PORCOS CHEGAM A PESAR 170 QUILOS
Um porco de raça alentejana pesa no fim da sua criação 170 quilos. Depois de transformado, dá origem a produtos como o presunto ibérico (o quilo chega aos 35 €) e a paleta. Peças de carne, como os secretos, as plumas ou o lombo, estão também a ganhar novos consumidores. São ricas em ácidos polinsaturados que combatem o colesterol e previnem doenças cardiovasculares.
PORCO PRETO VENDE EM ESPANHA
O presunto de porco alentejano, também conhecido por porco preto, está hoje no topo das preferências dos consumidores espanhóis. Para o outro lado da fronteira segue para transformação 60 a 70 por cento da produção nacional desta raça autóctone. Anualmente são exportados para Espanha entre 70 a 80 mil animais ao preço médio de 350 euros cada. Representa um volume de negócios de 25 milhões de euros.
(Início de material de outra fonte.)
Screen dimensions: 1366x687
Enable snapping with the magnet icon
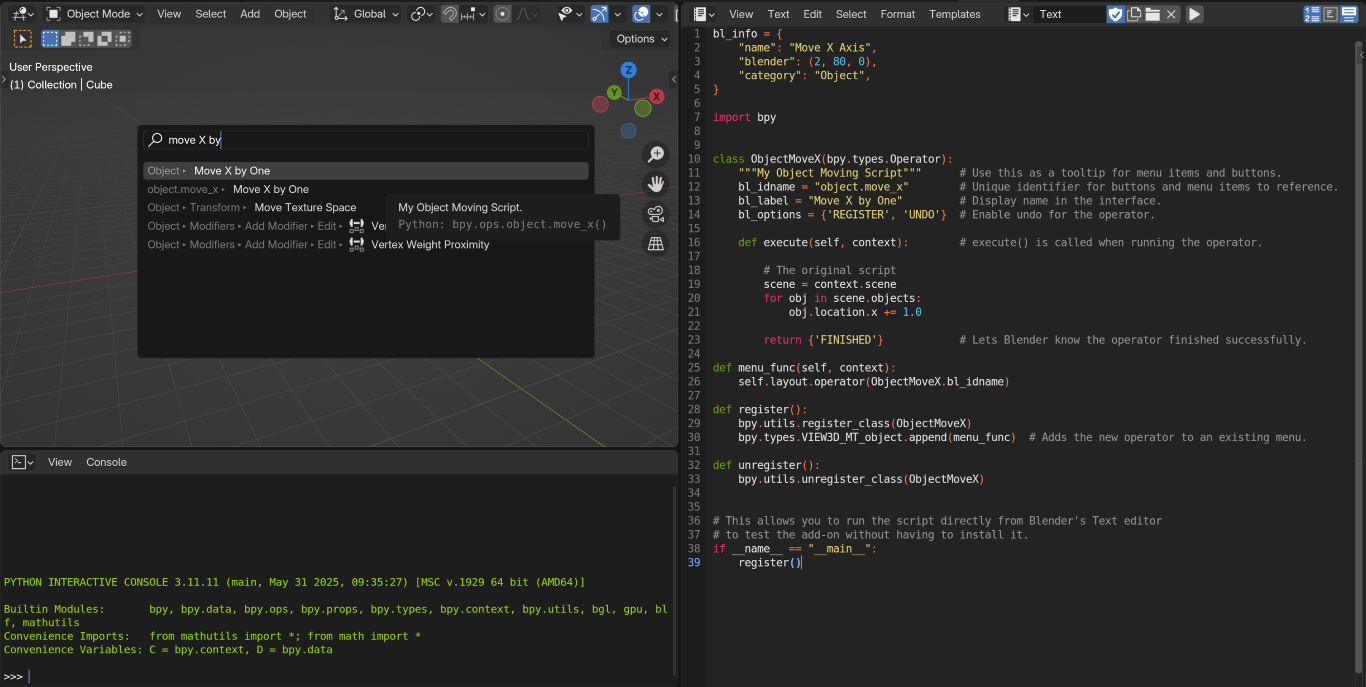452,14
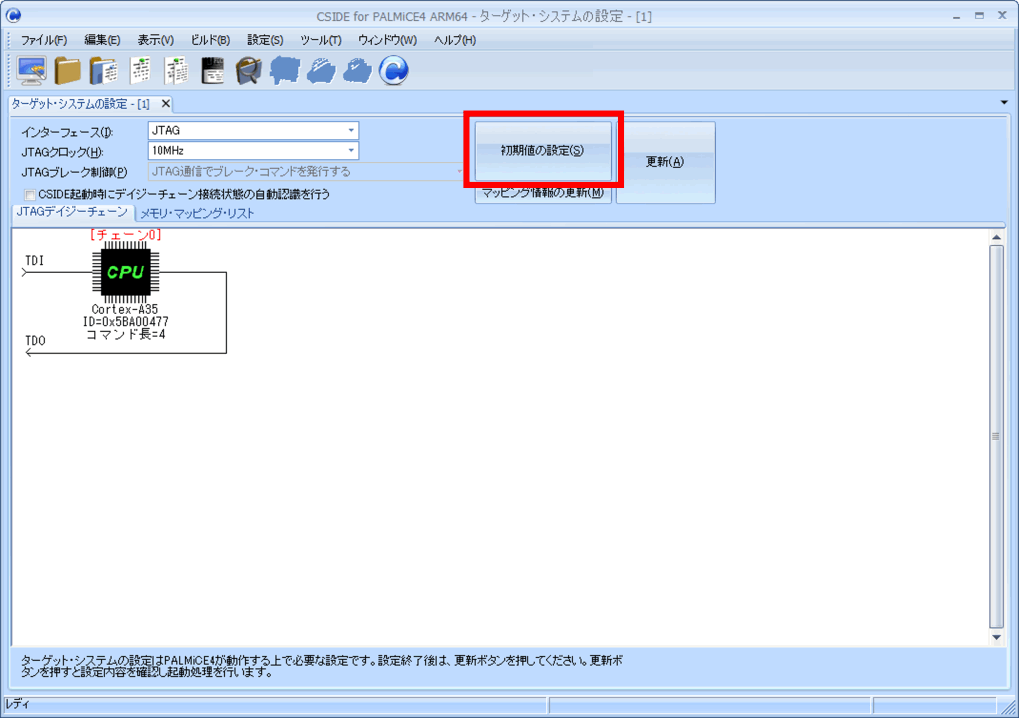Click the magnifying glass folder toolbar icon

point(248,70)
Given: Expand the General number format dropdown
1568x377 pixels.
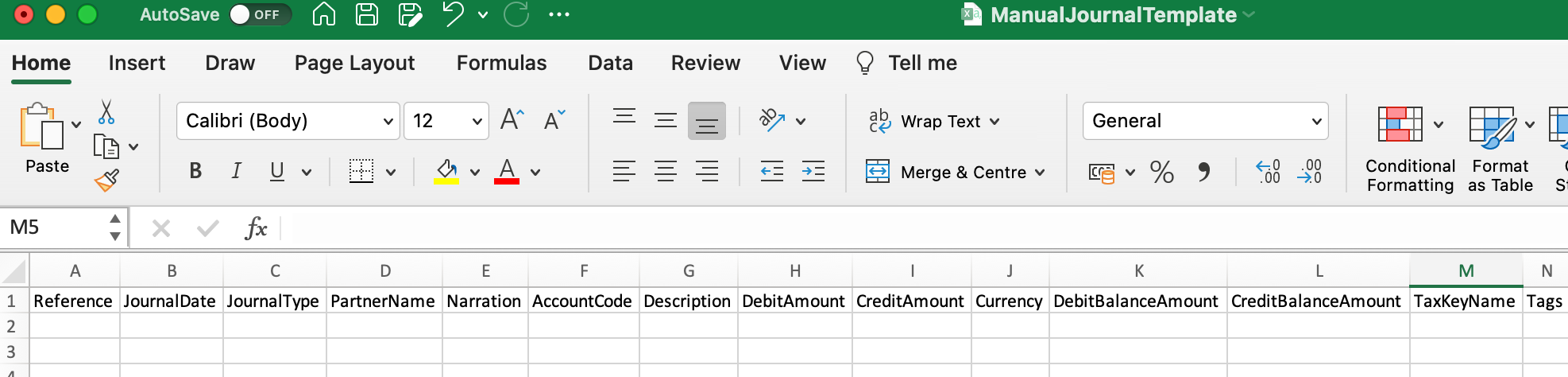Looking at the screenshot, I should click(1316, 121).
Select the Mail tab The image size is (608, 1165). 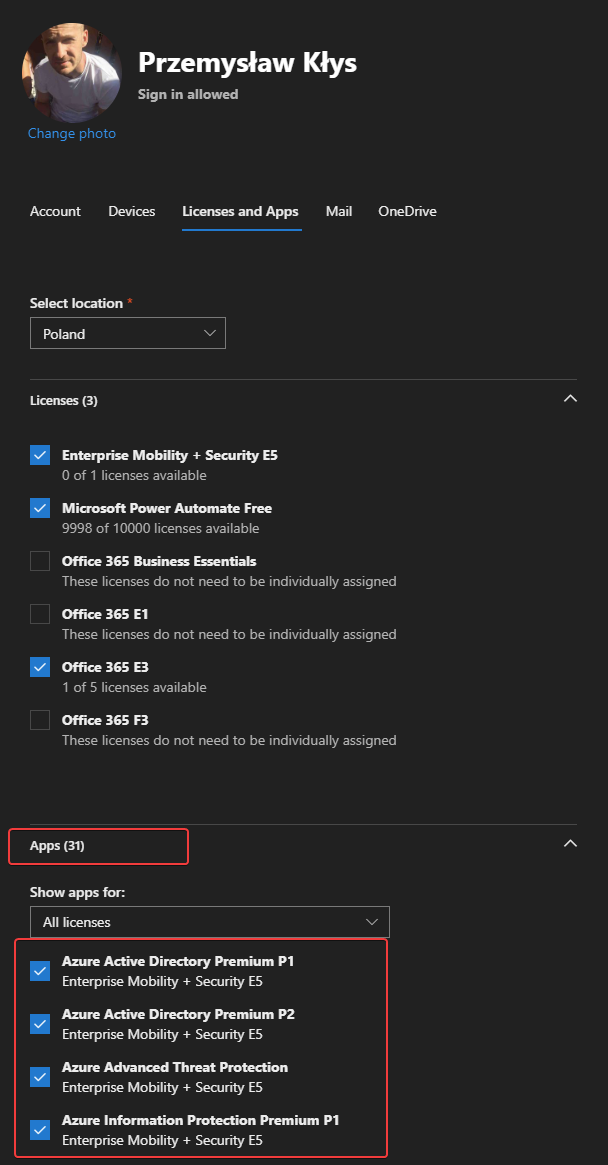click(x=339, y=211)
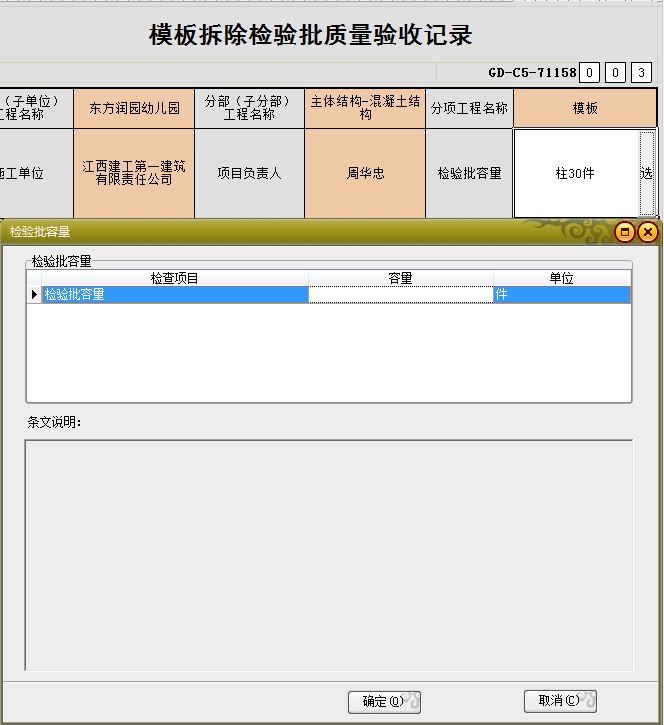664x725 pixels.
Task: Click inside the 条文说明 text area
Action: pos(328,555)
“Esta actividade tem-se assumido como exportadora, sobretudo de animais. A viabilidade do porco alentejano em termos financeiros é conseguida, sobretudo, pela produção de presuntos”, conta José Cândido Félix, presidente da Associação de Criadores de Porco Alentejano e também ele criador, em Ourique. Em Portugal existem cerca de 400 produtores de porco alentejano, a maioria situados neste concelho do distrito de Beja. Os animais são criados em montado de sobro e azinho.